Aufgabenstellung: Setze den Text über den Täter-Opfer-Ausgleich nach seinem letzten Satz fort.

Textauszug:
Bei Gewaltstraftaten ist der Erfolg einer Sanktion und eine daraus
resultierende Re-Integration in die Gesellschaft stark von der
Einsichtsfähigkeit des Straftäters abhängig. Ist eine psychische
und gesellschaftliche Desintegration die Folge einer Sanktion, hat
diese keine korrigierende Wirkung, sondern schadet dem Täter für
sein zukünftiges Verhalten zusätzlich. Besonders wichtig ist diese
Beobachtung bei adoleszenten Straftätern, denn hier weist
aggressives und gewalttätiges Verhalten auf eine beschädigte
Persönlichkeitsentwicklung hin und kann durch solche Sanktionen,
ohne dass Einsicht gezeigt wird, noch weiter beschädigt werden. Der
Täter-Opfer-Ausgleich kann genau hier als pädagogische und
psychotherapeutische Intervention solchen weiteren Schäden
entgegenwirken.
Die Autorin ist selbst aktive Schlichterin im Täter-Opfer-Ausgleich
Bremen und kann daher nicht nur den theoretischen Hintergrund der
Methode, sondern auch die angewandte Realität darstellen. So
untermalt sie die Theorie mit Beispielen und stellt den Prozess des
Täter-Opfer-Ausgleichs, als Versuch der außergerichtlichen
Schlichtung durch Gegenüberstellung von Opfer und Täter, sehr
anschaulich dar.

[Aus einer Sammlung entnommene Zeilen]
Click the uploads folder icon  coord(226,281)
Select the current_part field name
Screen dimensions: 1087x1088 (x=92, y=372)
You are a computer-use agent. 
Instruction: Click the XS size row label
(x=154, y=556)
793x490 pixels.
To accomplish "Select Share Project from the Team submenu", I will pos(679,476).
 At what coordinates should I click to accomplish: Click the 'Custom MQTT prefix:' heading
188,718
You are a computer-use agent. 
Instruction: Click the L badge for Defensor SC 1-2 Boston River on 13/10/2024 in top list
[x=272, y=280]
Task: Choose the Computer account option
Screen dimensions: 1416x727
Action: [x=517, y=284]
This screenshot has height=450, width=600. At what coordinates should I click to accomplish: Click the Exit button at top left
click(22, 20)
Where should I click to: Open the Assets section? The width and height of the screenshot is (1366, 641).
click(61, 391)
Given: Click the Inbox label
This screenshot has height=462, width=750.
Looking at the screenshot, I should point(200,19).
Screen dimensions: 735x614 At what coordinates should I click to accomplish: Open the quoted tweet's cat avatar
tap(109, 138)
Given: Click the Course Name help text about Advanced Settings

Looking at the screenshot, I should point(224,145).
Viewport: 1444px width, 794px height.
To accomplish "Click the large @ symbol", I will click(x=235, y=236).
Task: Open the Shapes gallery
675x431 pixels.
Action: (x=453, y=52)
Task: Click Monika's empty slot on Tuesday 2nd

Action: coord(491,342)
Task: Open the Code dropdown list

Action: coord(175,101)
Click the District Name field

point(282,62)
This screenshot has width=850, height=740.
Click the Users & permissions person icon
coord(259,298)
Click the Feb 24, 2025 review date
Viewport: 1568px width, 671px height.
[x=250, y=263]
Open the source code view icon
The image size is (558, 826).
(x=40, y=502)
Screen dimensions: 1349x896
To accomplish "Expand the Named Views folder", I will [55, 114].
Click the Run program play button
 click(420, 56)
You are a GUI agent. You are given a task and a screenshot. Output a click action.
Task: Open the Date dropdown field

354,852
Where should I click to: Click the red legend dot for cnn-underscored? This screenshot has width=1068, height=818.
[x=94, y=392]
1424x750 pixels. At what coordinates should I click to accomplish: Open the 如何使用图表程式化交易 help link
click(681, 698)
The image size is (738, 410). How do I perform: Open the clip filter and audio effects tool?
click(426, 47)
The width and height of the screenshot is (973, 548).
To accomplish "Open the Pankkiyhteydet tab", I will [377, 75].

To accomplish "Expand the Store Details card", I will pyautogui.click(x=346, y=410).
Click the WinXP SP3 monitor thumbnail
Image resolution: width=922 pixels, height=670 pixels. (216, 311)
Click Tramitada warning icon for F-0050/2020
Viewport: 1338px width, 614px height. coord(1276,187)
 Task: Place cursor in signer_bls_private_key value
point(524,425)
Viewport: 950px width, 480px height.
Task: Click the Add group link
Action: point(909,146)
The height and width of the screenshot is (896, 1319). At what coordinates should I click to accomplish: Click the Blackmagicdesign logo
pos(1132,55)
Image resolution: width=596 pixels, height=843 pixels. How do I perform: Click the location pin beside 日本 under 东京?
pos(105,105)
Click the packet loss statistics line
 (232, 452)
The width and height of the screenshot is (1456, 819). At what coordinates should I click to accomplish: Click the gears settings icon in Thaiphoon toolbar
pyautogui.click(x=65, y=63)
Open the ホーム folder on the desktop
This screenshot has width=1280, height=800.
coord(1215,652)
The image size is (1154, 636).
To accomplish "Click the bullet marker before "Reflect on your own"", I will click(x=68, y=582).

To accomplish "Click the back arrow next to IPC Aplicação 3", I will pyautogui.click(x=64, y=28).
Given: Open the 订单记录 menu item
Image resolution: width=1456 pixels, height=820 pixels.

Lösung:
Die zentralen Fragen, die dieses Buch zu beantworten versucht sind,
wie Einsicht Gewalt verhindern kann und ob der
Täter-Opfer-Ausgleich die Einsicht in Bezug auf Ursachen und Folgen
einer gewalttätigen Straftat fördern kann. Die dabei zur
Betrachtung des gewalttätigen Handelns benutzte Methode ist die
Objektbeziehungstheorie. Allgemein teilt sie das Werk in einen
Theorieteil (1. bis 4. Kapitel) und einen empirischen Teil (5. bis
9. Kapitel), der auf die vorangegangene Theorie aufbaut und sie mit
exemplarischen Beispielen vertieft.
Der Theorieteil beginnt damit, den derzeitigen Stand der
theoretischen und empirischen Forschung darzustellen, und macht
dadurch eine fehlende theoretische Fundierung des
Täter-Opfer-Ausgleichs deutlich. Kapitel 2 dreht sich komplett um
den Begriff Einsicht, der aus verschiedenen Perspektiven beleuchtet
wird (unter anderem philosophischer und juristischer), da dieser im
Mittelpunkt des Gelingens eines Täter-Opfer-Ausgleiches steht. Als
Ergänzung wird in Kapitel 3 ein psychoanalytischer Begriff von
Einsicht entwickelt, um ihn theoretisch tauglicher für den
Täter-Opfer-Ausgleich zu machen. Kapitel 4 schließt den
theoretischen Teil mit allgemeinen Überlegungen zu
Einsichtsfähigkeit in der Adoleszenz, auf Basis kriminologischer
und psychoanalytischer Erkenntnisse ab.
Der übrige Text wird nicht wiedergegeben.